- Born: July 14, 1900 Harrison, New Jersey, U.S.
- Died: July 16, 1988 (aged 88) Milwaukie, Oregon, U.S.
- Occupation: Inventor
- Known for: Contributions to electrochemistry and solid-state technology, founding of Duracell

= Samuel Ruben =

American chemist and battery inventor (1900–1988)

Samuel Ruben (14 July 1900 – 16 July 1988) was an American inventor who made lasting contributions to electrochemistry and solid-state technology, including the founding of Duracell. He is listed as an inventor in over 200 patents.

==Early life==
Born in Harrison, New Jersey to a Jewish family, Samuel Ruben got his start in electronics when he became a licensed ham radio operator and built radios with spare parts. He had no college degree, withdrawing from the Polytechnic Institute of Brooklyn after a few years due to stress. Samuel Ruben met professor Bergen Davis of Columbia University who tutored him and allowed him to sit in on some Columbia classes. He later returned as a research student at the Polytechnic Institute of Brooklyn. Ruben received several honorary degrees. He was awarded an honorary Doctor of Science degree from his alma mater Polytechnic Institute of Brooklyn, as well as from Columbia University in the Department of Chemical Engineering and Applied Science where he served as a Senior Staff Associate, and Butler University. He also taught at Harvard as a lecturer in chemistry. He endowed a scholarship for Chemical Engineering at Polytechnic (1968–1972).

==Company history==
Samuel Ruben established Ruben Laboratories in the early 1920s, when Bergen Davis persuaded Electrochemical's main investor Malcolm Clephane to finance a private laboratory for Ruben in lower Manhattan. Ruben moved himself and the lab to New Rochelle, New York, where he would stay for the next 60 years. Clephane would finance the project for 50% of any future royalties. Throughout his lifetime his work accumulated over 300 patents. Ruben teamed with Philip Mallory to create what would become Duracell International. Ruben developed the mercury button cell in 1942 to replace the zinc-carbon batteries at a request from the Army Signal Corps.

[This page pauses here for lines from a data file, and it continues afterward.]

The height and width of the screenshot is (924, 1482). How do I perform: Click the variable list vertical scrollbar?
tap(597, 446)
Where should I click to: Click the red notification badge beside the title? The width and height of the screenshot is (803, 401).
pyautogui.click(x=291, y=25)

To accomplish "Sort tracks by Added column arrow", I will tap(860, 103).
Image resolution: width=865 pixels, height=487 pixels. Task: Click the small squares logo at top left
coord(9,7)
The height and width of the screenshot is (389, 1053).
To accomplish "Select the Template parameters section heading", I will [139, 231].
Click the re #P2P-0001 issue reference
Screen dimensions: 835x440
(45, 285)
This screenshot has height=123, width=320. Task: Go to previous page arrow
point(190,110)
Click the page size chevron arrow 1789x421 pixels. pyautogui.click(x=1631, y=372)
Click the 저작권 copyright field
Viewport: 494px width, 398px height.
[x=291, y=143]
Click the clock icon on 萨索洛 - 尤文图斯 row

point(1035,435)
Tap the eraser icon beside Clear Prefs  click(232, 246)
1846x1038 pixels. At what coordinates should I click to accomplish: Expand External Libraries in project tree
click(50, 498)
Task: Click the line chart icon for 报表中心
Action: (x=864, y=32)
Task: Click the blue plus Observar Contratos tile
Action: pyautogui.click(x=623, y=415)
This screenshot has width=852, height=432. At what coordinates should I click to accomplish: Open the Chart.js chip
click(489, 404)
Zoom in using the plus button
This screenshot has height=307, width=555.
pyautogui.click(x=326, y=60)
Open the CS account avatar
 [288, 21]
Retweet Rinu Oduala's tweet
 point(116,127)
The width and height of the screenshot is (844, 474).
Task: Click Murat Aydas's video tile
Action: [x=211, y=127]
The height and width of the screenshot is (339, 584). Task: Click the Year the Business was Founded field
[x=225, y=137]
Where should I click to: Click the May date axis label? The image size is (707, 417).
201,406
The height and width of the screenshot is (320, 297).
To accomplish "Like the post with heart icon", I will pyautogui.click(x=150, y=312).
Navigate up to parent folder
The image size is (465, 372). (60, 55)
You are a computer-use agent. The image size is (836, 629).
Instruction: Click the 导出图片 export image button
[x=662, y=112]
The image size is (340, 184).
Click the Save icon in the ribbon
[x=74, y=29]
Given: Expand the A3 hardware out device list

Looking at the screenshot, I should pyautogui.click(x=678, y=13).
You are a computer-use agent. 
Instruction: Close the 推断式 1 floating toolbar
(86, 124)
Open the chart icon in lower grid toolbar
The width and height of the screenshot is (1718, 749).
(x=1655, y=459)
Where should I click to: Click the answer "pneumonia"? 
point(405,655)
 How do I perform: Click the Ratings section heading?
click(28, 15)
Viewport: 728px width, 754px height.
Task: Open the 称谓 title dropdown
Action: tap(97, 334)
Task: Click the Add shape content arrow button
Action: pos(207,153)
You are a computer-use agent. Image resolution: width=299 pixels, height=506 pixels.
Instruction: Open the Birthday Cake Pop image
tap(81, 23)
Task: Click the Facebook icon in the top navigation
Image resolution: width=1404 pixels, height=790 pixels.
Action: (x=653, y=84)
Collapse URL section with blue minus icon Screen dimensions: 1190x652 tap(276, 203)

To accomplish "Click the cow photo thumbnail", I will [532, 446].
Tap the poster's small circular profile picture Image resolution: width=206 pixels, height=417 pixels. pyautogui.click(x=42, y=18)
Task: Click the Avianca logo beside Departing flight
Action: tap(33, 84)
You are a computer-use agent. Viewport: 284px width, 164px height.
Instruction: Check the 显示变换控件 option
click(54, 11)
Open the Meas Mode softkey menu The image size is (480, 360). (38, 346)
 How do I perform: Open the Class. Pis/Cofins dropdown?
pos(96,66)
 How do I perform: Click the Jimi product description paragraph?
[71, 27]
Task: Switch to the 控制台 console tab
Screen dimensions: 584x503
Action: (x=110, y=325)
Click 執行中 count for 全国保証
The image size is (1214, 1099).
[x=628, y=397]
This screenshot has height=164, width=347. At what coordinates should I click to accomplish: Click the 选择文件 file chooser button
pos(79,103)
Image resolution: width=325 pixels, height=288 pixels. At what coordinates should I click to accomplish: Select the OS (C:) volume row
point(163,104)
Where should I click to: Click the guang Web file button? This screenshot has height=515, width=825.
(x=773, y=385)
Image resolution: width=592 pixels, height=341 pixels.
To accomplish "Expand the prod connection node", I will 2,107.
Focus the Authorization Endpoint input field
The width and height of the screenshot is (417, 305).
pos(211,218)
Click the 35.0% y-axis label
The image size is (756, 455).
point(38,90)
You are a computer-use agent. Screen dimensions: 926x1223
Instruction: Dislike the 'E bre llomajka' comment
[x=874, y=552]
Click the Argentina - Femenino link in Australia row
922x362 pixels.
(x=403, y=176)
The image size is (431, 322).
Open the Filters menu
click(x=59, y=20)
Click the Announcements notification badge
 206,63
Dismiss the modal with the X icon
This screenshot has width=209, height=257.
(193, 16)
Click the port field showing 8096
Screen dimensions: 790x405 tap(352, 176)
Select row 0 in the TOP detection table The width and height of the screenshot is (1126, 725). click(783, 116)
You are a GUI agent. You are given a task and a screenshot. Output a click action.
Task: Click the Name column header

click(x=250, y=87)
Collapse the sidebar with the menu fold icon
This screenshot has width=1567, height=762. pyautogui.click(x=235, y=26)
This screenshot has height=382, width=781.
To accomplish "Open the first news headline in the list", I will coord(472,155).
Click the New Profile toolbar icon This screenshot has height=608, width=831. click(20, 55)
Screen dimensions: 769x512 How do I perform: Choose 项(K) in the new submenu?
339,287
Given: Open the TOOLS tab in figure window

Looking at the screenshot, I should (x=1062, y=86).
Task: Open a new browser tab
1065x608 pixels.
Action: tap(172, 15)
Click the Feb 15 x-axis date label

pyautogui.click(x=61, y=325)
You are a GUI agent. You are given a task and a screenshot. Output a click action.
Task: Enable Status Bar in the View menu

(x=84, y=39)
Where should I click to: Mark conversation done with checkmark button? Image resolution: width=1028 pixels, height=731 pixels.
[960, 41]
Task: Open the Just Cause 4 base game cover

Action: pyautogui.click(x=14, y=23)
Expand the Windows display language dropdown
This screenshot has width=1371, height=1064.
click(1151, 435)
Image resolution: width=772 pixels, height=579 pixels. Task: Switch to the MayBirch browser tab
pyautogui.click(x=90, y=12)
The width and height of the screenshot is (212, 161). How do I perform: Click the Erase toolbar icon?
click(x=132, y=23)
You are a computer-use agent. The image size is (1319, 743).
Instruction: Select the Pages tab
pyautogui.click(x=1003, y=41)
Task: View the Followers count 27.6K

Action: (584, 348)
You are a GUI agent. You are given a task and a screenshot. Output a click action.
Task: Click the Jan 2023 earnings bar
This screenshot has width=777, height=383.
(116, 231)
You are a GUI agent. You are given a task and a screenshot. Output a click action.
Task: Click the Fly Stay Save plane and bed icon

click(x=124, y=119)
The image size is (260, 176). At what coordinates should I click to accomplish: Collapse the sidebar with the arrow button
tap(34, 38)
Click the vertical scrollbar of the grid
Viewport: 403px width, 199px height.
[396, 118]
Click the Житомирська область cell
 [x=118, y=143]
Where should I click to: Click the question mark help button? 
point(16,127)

With over 100 inventions credited to him personally, one of the most important was the dry electrolytic aluminium capacitor, the solid-state magnesium/cupric sulfide rectifier (a device that converted regular household electric current for use in radios), the vacuum tube relay, the quick heater vacuum tube, and the concept of a balanced-cell mercury battery.

Ruben worked as a researcher from 1918–1921 for the Electrochemical Products Company. He was awarded the Acheson Award by the Electrochemical Society in 1970.

He died two days after his 88th birthday in Milwaukie, Oregon.

==Books==
Samuel Ruben published multiple books,
- "Handbook of the Elements" - A unique way he chose to display the elements.
- "Necessity's Children: Memoirs of an Independent Inventor" - An autobiography.
- "The Founders of Electrochemistry"
- "The Electronics of Materials"
- "The Evolution of Electric Batteries in Response to Industrial Needs"

==Awards and honors==
- Edward Longstreth Medal of the Franklin Institute (1972)
- Columbia University Honorary Doctorate
- Butler University Honorary Doctorate
- Polytechnic Institute Honorary Doctorate(1968)
- Golden Plate Award of the American Academy of Achievement (1966)
- Named Inventor of the Year by George Washington University(1965)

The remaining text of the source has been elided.